§ **THE DATA**:
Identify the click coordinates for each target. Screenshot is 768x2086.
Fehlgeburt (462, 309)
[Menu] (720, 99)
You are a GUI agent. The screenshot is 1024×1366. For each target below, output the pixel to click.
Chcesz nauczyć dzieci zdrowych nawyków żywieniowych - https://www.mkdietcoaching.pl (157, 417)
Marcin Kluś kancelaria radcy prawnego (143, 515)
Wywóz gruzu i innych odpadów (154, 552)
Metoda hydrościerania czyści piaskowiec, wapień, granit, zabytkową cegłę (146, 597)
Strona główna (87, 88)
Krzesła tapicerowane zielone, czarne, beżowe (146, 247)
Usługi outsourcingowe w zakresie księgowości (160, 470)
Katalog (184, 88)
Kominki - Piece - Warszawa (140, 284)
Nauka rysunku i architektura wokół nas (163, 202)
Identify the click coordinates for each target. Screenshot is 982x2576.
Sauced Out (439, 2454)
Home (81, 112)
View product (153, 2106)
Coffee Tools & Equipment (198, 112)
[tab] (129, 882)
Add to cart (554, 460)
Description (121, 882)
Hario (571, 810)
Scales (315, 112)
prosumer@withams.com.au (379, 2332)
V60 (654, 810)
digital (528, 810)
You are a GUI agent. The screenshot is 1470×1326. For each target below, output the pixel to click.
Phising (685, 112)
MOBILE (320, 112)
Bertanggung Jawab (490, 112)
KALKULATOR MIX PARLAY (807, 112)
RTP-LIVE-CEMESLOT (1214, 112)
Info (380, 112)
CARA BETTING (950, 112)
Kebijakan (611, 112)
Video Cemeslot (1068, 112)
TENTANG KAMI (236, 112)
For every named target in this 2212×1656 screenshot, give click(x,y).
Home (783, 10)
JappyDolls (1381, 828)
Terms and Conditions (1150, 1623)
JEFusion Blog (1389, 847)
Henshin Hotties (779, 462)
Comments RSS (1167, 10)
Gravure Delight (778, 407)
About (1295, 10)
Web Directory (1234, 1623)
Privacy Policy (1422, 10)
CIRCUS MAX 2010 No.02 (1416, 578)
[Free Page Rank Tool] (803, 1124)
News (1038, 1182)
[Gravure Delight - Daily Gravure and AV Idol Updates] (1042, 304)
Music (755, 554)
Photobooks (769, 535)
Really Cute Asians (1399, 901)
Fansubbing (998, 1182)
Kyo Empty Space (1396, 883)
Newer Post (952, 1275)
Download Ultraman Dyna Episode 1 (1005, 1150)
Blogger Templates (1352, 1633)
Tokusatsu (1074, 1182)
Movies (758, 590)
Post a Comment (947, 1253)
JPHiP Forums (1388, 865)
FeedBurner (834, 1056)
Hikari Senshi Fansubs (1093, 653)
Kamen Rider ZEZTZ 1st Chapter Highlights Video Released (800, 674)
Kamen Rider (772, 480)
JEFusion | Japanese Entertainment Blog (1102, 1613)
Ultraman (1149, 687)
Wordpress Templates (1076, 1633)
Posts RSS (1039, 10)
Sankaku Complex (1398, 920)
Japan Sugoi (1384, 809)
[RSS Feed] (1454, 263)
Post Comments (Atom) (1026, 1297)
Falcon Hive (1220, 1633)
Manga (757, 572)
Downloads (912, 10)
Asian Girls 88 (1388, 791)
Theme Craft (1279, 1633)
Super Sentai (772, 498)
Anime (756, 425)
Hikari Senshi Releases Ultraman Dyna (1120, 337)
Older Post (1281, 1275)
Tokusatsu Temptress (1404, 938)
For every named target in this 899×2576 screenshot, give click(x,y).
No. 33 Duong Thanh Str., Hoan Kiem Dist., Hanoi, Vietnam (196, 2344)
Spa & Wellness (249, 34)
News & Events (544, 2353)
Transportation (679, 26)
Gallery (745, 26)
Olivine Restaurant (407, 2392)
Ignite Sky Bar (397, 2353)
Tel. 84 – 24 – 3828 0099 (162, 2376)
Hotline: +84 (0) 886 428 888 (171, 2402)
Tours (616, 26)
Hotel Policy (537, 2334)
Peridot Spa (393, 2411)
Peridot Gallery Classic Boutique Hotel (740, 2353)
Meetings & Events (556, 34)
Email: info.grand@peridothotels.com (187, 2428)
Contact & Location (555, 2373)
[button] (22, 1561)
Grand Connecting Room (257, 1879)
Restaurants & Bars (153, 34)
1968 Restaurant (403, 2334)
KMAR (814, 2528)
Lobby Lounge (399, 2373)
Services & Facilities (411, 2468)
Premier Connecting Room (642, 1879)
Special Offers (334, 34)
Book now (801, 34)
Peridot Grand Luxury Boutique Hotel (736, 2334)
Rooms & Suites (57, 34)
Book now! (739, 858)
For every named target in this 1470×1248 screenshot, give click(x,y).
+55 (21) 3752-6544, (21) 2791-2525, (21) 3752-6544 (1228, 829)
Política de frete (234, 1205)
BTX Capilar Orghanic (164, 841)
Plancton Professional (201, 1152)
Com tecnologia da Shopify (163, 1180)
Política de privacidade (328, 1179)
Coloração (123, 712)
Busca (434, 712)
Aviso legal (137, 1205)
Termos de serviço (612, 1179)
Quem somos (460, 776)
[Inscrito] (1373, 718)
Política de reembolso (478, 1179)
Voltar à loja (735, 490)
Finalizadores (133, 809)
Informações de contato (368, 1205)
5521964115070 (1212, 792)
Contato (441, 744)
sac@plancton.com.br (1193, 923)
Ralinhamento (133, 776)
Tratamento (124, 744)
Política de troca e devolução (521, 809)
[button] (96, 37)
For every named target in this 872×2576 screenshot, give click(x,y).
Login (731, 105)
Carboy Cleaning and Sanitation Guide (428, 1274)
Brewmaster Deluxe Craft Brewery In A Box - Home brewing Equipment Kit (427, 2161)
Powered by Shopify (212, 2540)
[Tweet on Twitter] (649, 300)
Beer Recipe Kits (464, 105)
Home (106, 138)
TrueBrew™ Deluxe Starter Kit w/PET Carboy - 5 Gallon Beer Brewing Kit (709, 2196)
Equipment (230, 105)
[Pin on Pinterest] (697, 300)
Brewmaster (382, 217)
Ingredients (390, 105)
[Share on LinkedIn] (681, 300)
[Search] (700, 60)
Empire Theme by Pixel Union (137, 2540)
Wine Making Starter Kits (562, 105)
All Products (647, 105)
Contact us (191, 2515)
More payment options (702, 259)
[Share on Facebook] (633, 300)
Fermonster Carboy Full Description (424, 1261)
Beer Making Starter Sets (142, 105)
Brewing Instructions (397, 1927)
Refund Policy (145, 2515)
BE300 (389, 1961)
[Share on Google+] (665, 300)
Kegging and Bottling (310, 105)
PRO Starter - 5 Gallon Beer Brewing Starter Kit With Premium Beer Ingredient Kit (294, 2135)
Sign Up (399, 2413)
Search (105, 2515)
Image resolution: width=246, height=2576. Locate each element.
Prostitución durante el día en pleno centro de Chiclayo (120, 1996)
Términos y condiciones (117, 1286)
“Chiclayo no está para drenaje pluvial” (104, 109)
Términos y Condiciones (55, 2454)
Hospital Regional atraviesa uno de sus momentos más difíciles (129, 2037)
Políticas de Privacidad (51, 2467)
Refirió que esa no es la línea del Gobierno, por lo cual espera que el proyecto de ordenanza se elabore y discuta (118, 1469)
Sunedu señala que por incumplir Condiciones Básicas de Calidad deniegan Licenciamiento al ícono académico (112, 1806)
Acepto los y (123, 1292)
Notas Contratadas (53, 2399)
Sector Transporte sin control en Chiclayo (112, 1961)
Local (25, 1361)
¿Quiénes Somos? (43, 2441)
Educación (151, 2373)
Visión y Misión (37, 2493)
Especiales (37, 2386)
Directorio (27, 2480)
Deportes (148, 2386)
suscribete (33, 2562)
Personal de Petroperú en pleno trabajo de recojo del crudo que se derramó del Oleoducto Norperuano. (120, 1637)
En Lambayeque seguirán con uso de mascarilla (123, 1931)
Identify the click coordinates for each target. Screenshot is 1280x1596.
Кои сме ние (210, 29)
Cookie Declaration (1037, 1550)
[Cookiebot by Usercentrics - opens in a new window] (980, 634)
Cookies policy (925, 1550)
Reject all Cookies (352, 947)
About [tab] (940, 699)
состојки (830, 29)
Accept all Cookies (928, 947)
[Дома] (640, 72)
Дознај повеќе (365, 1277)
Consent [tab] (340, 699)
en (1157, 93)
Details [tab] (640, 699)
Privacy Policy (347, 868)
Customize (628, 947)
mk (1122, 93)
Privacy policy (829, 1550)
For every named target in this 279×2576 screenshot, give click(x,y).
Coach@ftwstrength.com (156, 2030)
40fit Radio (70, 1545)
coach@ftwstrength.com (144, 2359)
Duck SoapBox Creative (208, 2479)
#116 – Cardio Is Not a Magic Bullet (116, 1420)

§ **WORK TO BE COMPLETED**:
Search the data above for the string "below". Report every line where it is found.

§ **EXERCISE ANSWER**:
You are a GUI agent. The screenshot is 1024×1366. For each target below, output the pixel to click.
You are a GUI agent. The screenshot is 1470×1326. For each target below, output the pixel to click.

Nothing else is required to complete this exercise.